* [Requirements]
Copy these records verbatim, from the start of the records through the line containing "I will pos(633,293).", that line included.

* [Target pointing data]
###
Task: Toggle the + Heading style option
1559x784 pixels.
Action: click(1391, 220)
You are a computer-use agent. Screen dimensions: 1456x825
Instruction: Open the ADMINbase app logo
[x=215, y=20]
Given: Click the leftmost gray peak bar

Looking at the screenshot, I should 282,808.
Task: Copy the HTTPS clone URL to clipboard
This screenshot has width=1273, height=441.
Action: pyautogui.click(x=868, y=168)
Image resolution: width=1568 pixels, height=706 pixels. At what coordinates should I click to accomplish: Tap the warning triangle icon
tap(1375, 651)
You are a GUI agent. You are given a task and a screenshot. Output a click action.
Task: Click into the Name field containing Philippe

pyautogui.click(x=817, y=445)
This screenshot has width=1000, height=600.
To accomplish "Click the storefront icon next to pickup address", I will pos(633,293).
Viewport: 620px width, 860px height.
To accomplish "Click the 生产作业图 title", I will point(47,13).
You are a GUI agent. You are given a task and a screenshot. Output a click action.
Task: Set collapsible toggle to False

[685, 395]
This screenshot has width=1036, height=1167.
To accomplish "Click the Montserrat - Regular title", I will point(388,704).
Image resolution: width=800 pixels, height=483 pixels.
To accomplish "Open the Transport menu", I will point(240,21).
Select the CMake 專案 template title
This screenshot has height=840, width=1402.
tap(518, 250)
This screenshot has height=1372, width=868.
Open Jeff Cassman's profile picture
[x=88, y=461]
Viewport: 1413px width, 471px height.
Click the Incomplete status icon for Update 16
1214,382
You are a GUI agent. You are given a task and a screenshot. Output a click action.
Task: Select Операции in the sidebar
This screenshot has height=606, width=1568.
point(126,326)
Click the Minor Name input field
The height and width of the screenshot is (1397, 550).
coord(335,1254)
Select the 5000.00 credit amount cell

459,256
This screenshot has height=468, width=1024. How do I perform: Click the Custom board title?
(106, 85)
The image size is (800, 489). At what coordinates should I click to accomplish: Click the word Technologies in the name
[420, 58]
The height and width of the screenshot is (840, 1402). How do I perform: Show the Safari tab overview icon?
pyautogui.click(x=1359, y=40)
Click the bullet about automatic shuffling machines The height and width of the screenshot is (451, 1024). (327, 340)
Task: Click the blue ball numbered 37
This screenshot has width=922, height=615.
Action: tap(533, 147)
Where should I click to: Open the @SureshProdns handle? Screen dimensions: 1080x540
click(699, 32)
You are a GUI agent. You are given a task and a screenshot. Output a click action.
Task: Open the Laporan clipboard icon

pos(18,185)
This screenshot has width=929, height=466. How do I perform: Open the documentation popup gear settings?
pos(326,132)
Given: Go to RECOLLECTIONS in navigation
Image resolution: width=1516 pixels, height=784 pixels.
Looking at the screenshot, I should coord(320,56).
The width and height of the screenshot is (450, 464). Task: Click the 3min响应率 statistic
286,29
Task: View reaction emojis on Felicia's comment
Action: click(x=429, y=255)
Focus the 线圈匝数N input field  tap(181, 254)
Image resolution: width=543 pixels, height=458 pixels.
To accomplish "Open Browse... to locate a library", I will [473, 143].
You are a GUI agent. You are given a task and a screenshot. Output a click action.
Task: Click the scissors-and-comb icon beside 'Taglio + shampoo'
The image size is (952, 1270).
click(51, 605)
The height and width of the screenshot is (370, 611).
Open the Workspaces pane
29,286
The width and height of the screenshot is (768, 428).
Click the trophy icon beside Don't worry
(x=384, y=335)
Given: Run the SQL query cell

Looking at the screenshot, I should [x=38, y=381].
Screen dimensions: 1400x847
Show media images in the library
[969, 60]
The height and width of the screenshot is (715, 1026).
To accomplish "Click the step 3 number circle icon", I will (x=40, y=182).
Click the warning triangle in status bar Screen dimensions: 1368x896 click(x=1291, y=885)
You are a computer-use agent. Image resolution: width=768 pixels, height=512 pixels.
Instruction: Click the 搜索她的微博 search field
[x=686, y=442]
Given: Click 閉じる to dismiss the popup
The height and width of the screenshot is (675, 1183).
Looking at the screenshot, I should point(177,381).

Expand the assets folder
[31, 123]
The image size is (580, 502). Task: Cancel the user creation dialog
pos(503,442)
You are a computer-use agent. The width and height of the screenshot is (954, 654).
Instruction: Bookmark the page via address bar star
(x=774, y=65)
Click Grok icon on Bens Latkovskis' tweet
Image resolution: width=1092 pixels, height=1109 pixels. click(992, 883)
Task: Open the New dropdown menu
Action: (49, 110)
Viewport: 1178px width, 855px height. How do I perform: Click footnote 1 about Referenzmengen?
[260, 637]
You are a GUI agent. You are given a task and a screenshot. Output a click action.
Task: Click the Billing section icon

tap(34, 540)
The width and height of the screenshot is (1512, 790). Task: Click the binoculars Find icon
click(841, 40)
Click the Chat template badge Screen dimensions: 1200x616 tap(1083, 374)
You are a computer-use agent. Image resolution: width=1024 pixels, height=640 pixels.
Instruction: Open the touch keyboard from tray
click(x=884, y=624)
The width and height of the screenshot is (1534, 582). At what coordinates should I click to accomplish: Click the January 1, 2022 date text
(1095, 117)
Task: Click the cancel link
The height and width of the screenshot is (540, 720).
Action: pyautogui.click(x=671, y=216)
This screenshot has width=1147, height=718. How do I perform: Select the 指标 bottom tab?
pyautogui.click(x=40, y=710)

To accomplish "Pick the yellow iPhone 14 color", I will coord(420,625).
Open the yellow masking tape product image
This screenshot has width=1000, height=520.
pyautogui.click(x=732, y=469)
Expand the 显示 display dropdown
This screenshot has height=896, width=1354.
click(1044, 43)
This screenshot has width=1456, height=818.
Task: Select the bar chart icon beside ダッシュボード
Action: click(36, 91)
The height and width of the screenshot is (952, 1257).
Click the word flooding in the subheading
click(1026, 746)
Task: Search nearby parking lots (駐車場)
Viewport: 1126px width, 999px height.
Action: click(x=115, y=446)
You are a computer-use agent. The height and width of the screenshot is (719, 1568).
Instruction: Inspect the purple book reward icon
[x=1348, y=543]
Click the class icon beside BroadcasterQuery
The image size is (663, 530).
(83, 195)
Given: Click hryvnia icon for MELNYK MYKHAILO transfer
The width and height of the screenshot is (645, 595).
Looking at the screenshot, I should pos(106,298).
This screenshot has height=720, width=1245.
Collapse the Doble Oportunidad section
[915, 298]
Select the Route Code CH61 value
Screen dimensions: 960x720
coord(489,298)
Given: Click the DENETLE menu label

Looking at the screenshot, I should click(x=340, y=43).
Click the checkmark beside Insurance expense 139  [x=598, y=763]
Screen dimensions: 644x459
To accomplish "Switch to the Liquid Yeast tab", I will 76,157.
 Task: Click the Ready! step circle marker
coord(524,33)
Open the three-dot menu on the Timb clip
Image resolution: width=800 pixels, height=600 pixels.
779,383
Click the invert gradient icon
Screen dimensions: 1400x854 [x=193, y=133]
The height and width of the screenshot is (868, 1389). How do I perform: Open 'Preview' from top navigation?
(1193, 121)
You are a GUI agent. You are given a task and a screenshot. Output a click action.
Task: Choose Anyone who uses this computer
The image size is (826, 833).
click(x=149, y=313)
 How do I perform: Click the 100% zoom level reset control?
###
* [Answer below]
Task: Toggle the + Heading style option
1559x784 pixels.
Action: click(1391, 220)
You are a computer-use agent. Screen dimensions: 1456x825
Instruction: Open the ADMINbase app logo
[x=215, y=20]
Given: Click the leftmost gray peak bar

Looking at the screenshot, I should 282,808.
Task: Copy the HTTPS clone URL to clipboard
This screenshot has width=1273, height=441.
Action: pyautogui.click(x=868, y=168)
Image resolution: width=1568 pixels, height=706 pixels. At what coordinates should I click to accomplish: Tap the warning triangle icon
tap(1375, 651)
You are a GUI agent. You are given a task and a screenshot. Output a click action.
Task: Click into the Name field containing Philippe

pyautogui.click(x=817, y=445)
This screenshot has width=1000, height=600.
To accomplish "Click the storefront icon next to pickup address", I will pos(633,293).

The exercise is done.